# Task prompt
Track down every line below that holds "more" and copy it.

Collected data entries
>>>>

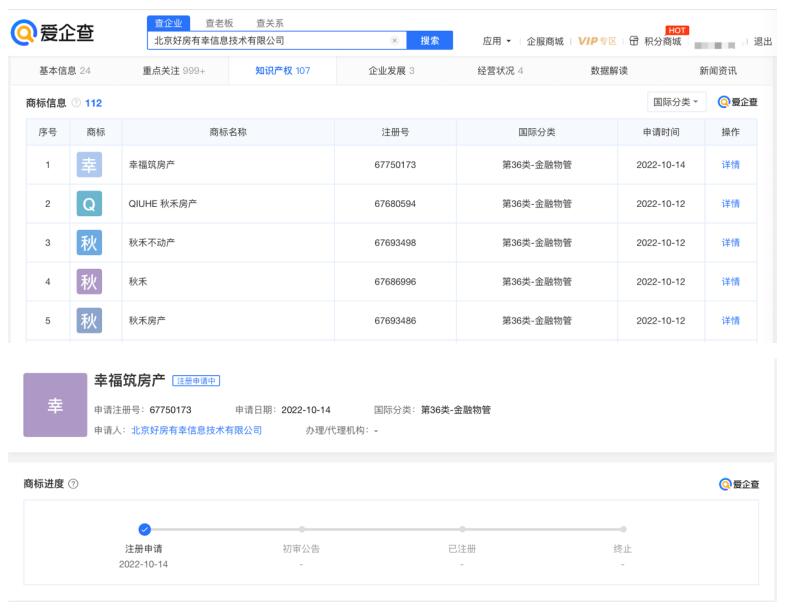Expand the 国际分类 filter dropdown
The image size is (789, 610).
(x=678, y=102)
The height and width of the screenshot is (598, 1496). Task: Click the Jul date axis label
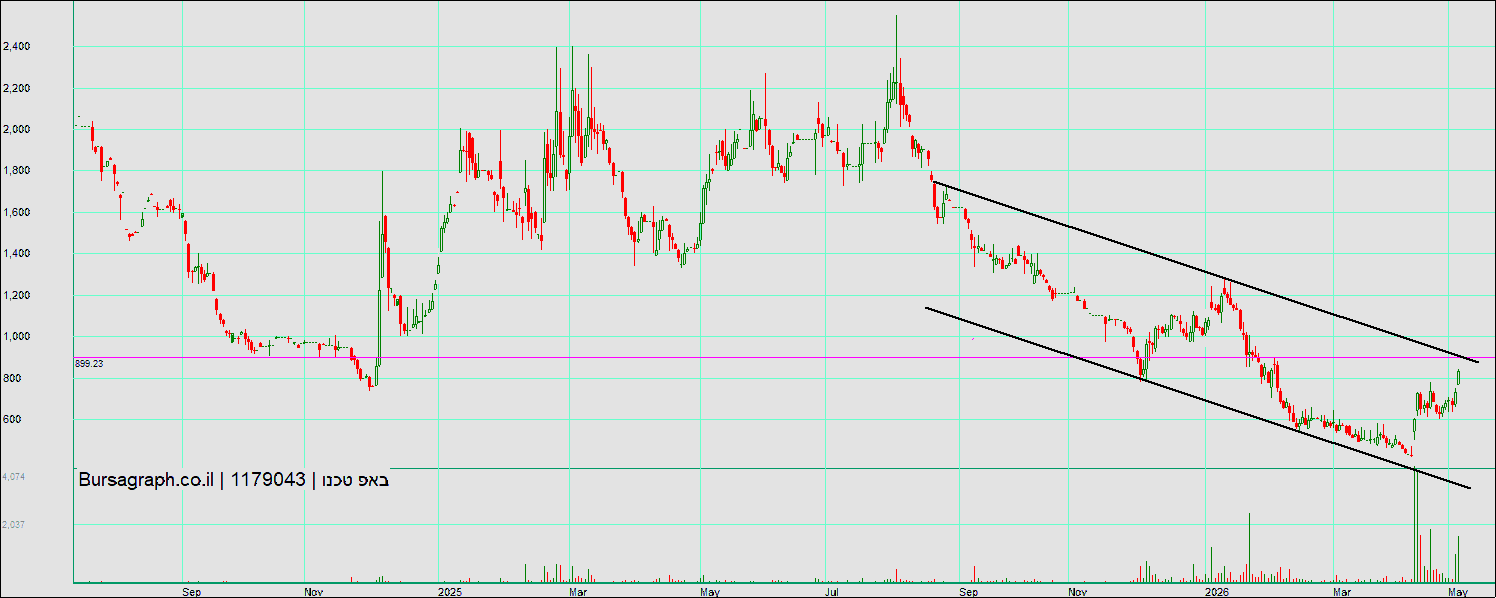[x=832, y=592]
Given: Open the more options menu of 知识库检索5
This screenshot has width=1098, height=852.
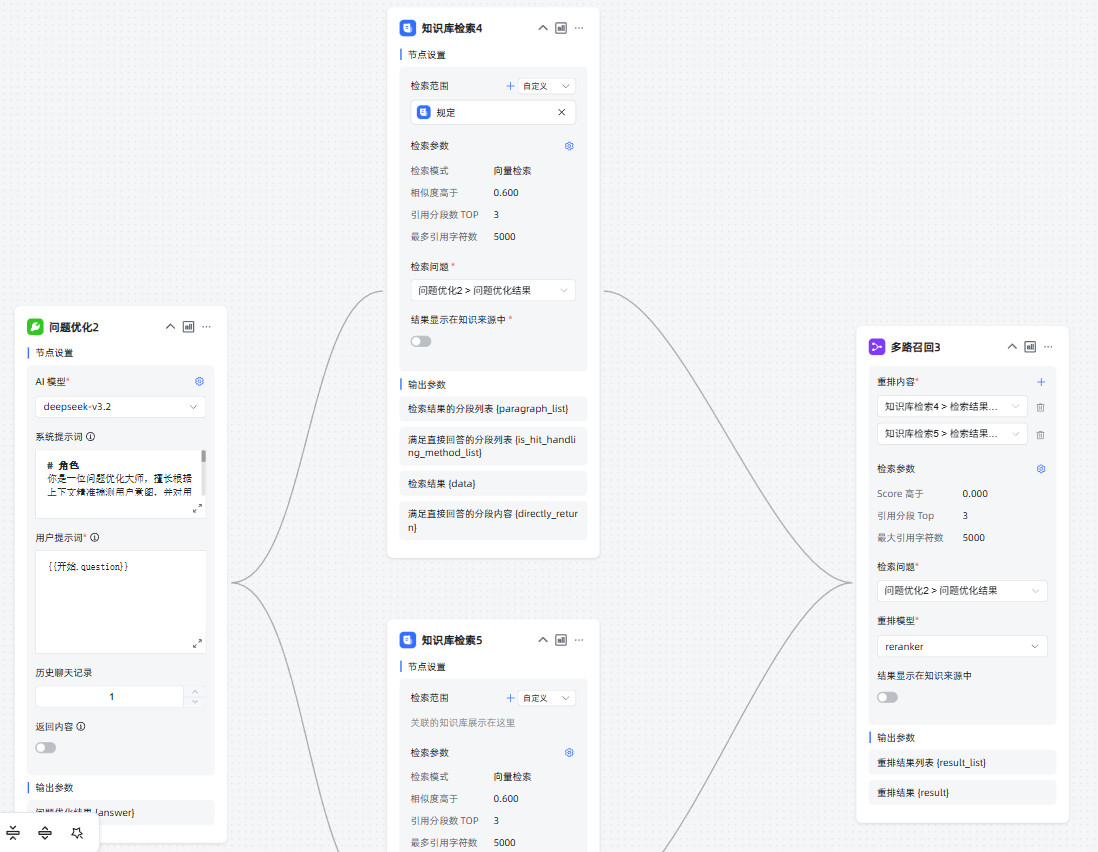Looking at the screenshot, I should pos(578,640).
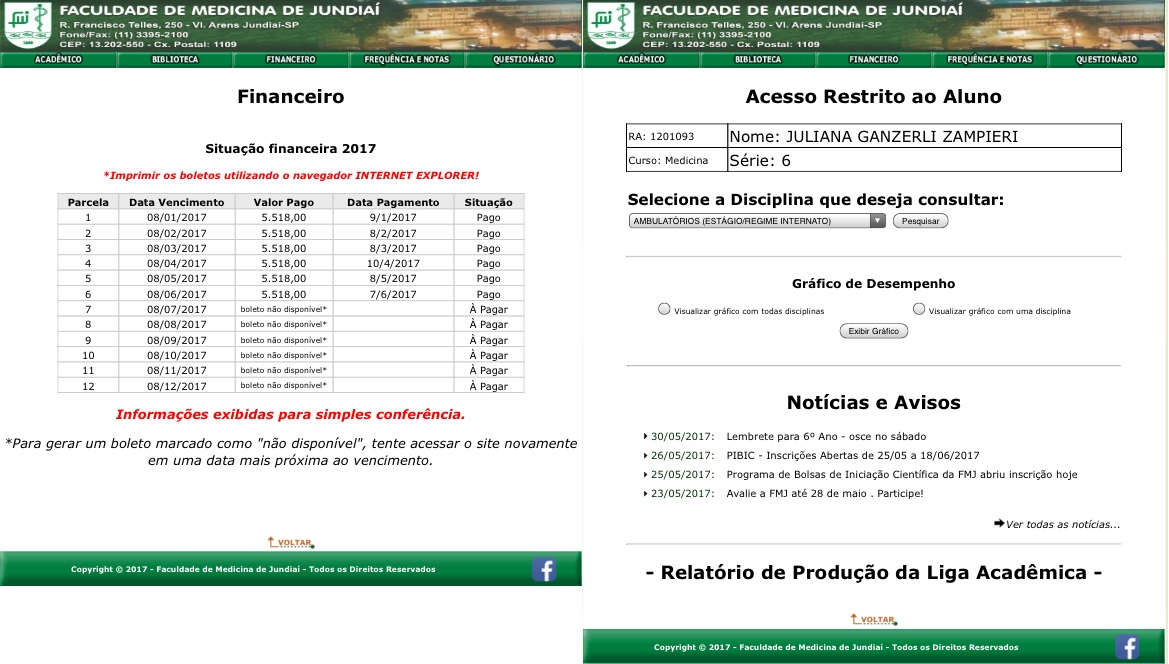Select 'Visualizar gráfico com uma disciplina' radio button
This screenshot has width=1169, height=664.
click(918, 310)
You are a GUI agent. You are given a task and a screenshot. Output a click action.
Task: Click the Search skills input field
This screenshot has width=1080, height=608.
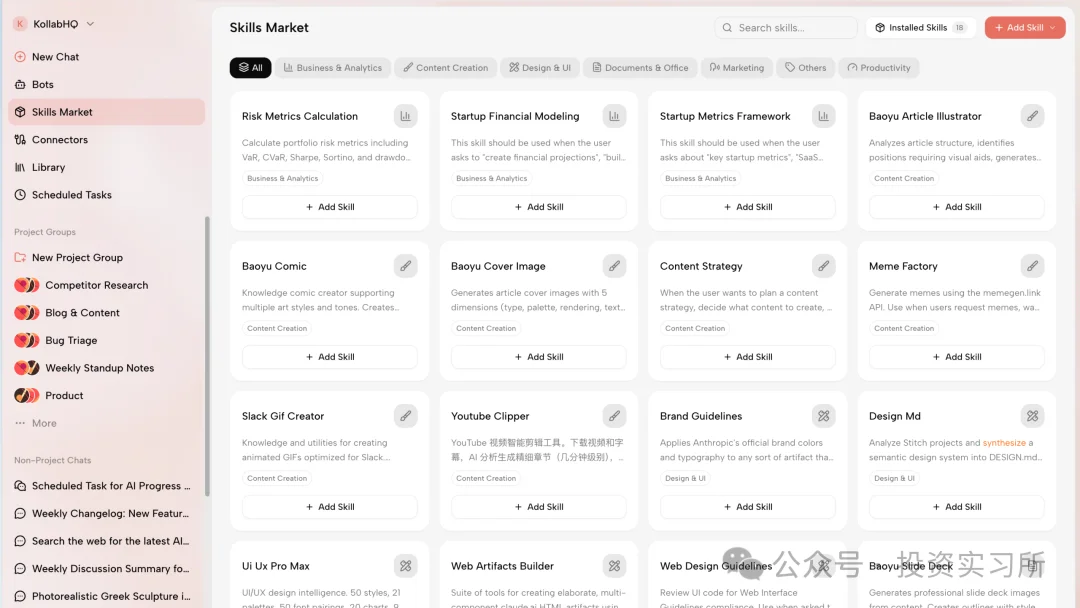[x=790, y=28]
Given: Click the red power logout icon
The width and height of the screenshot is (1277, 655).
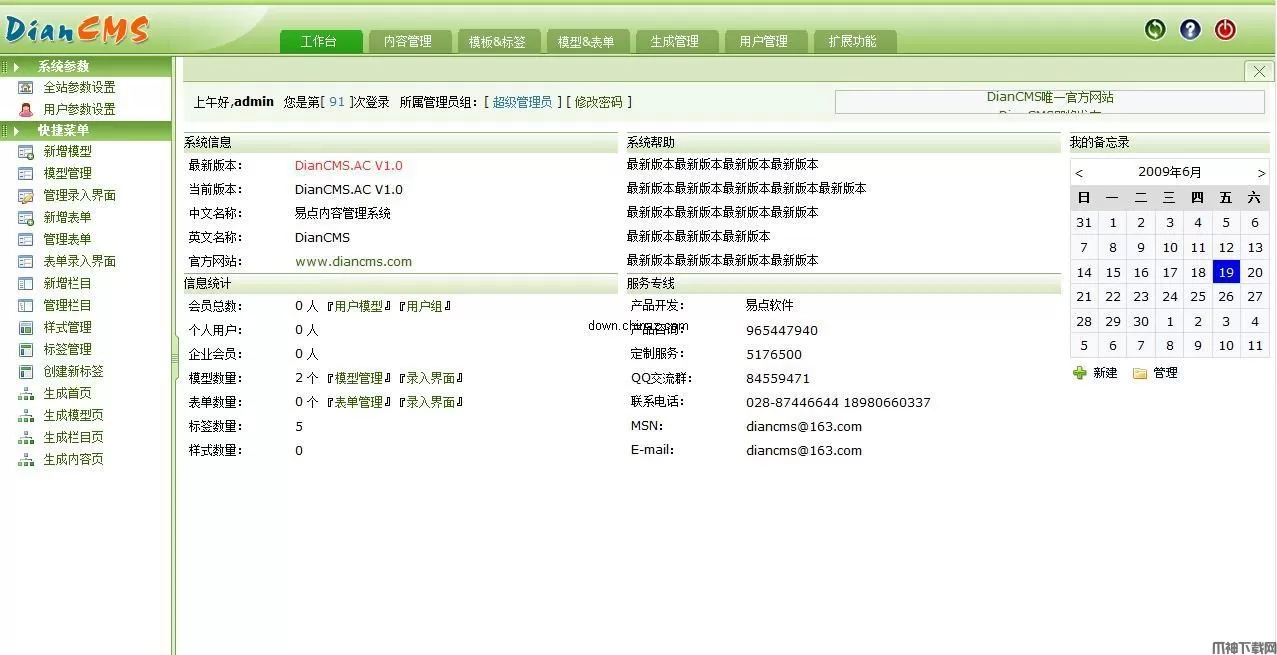Looking at the screenshot, I should click(x=1224, y=30).
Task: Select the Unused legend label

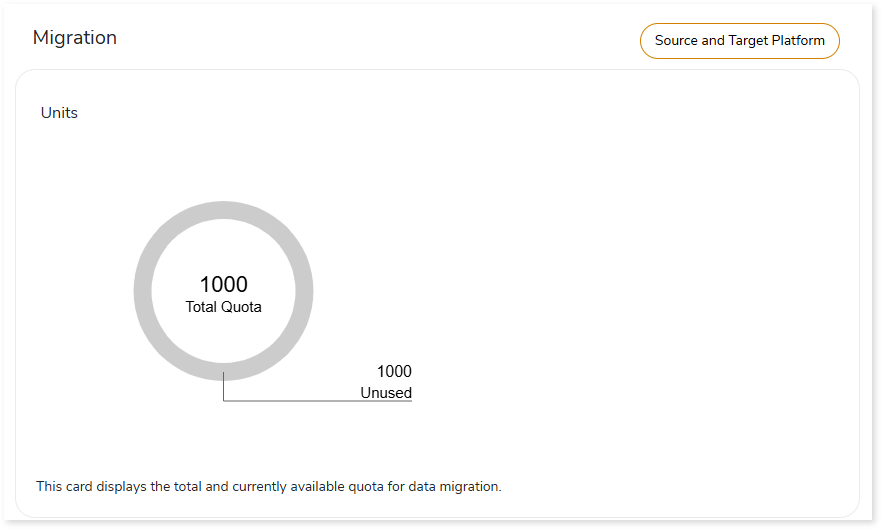Action: click(x=386, y=393)
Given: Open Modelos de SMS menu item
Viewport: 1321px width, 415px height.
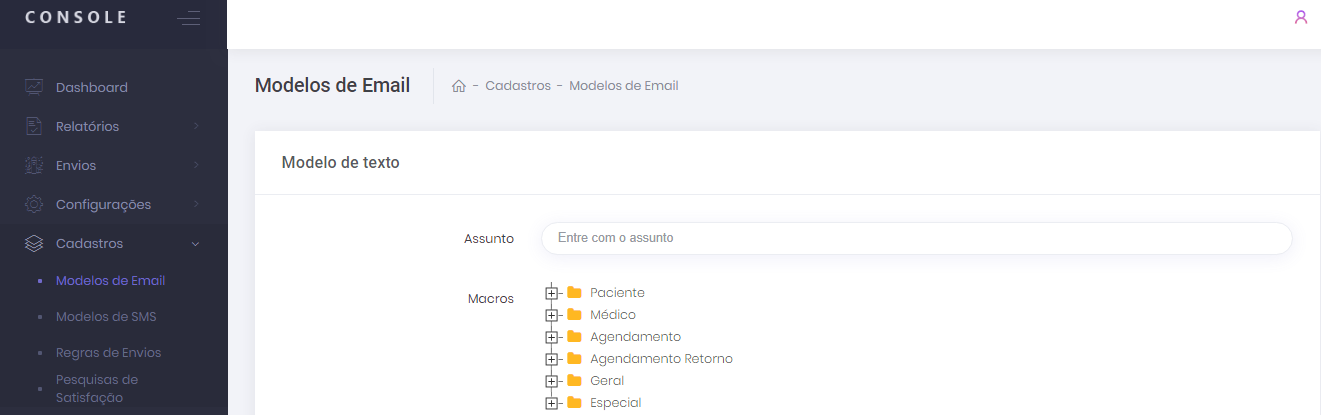Looking at the screenshot, I should [106, 317].
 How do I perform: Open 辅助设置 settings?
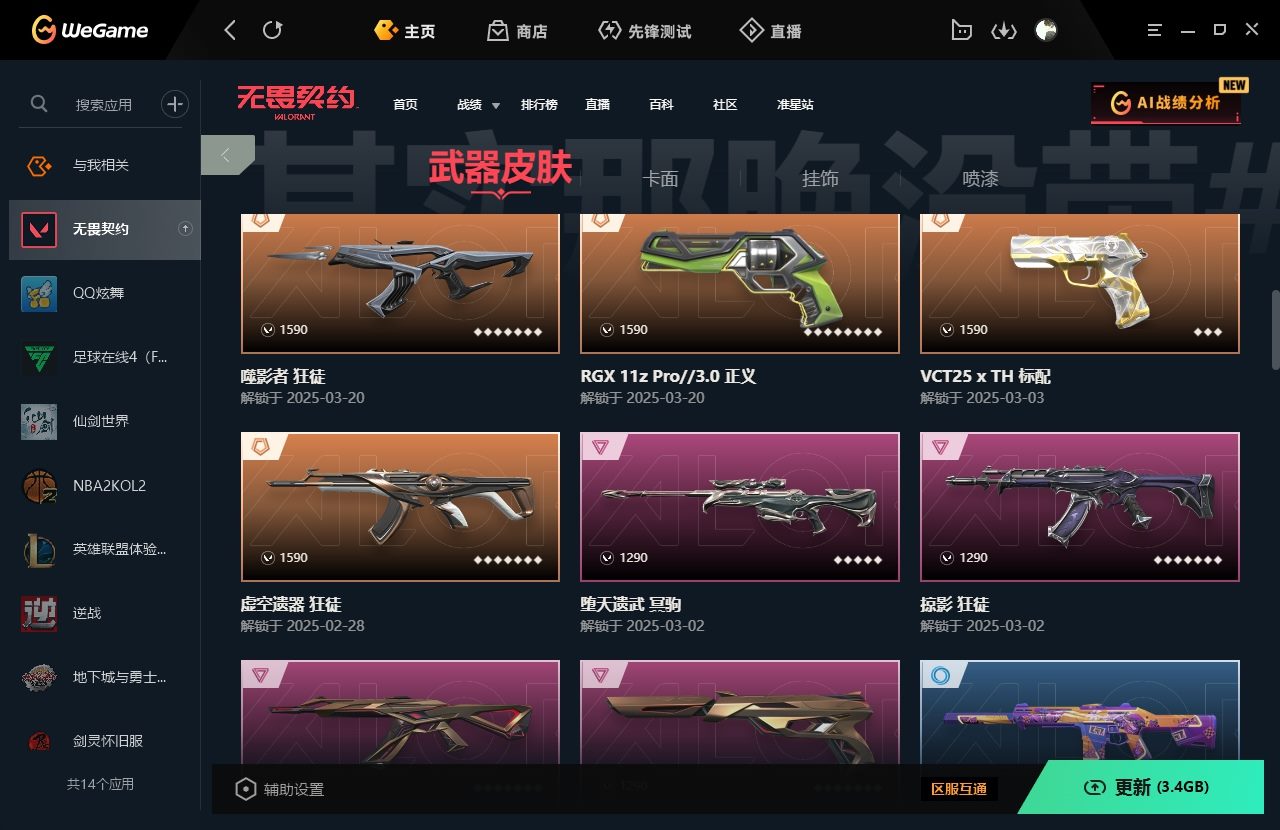(280, 789)
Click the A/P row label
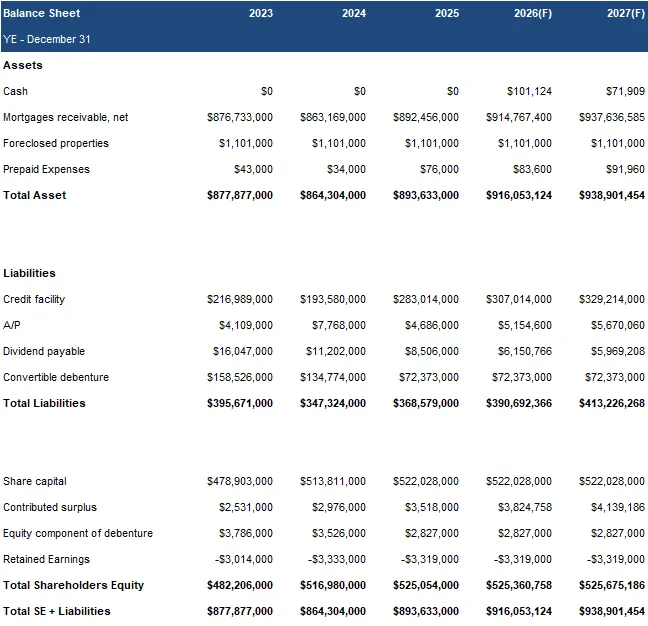 coord(12,325)
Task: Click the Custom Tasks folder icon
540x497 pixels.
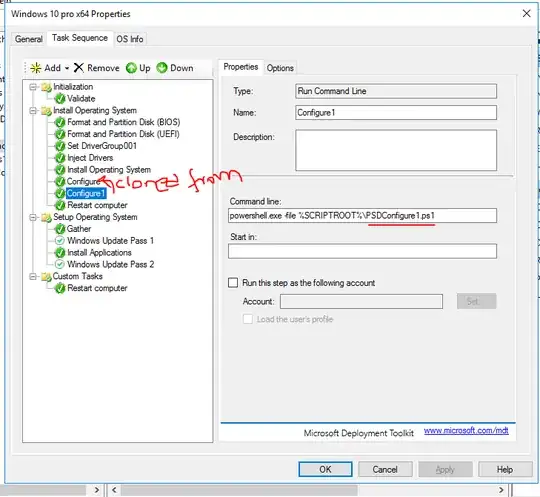Action: coord(46,277)
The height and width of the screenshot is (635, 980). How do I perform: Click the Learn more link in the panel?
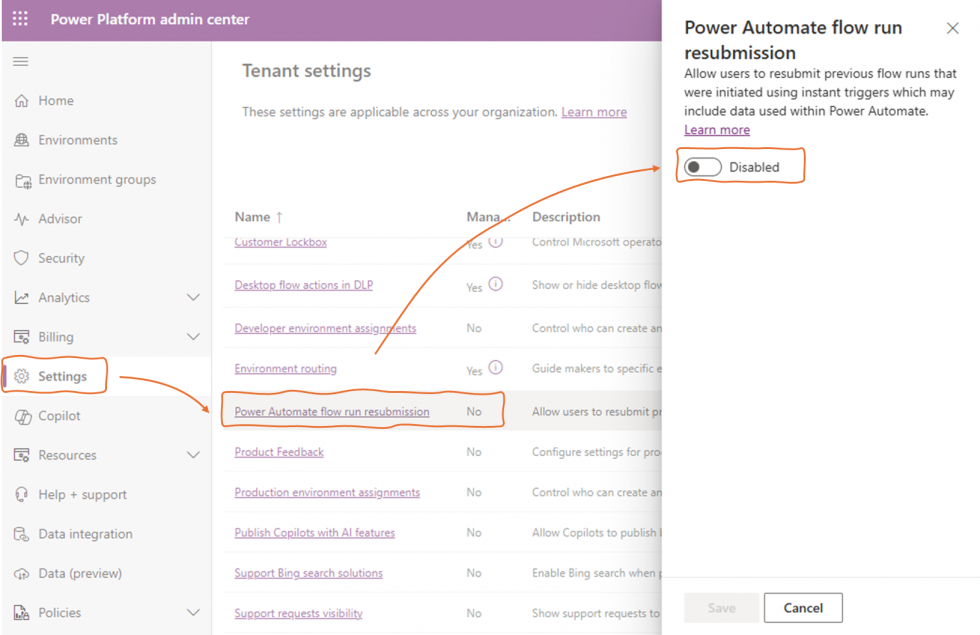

<<<<

# Answer box
Given: Open the more options menu of 知识库检索5
The height and width of the screenshot is (635, 980). How do I perform: Click the Learn more link in the panel?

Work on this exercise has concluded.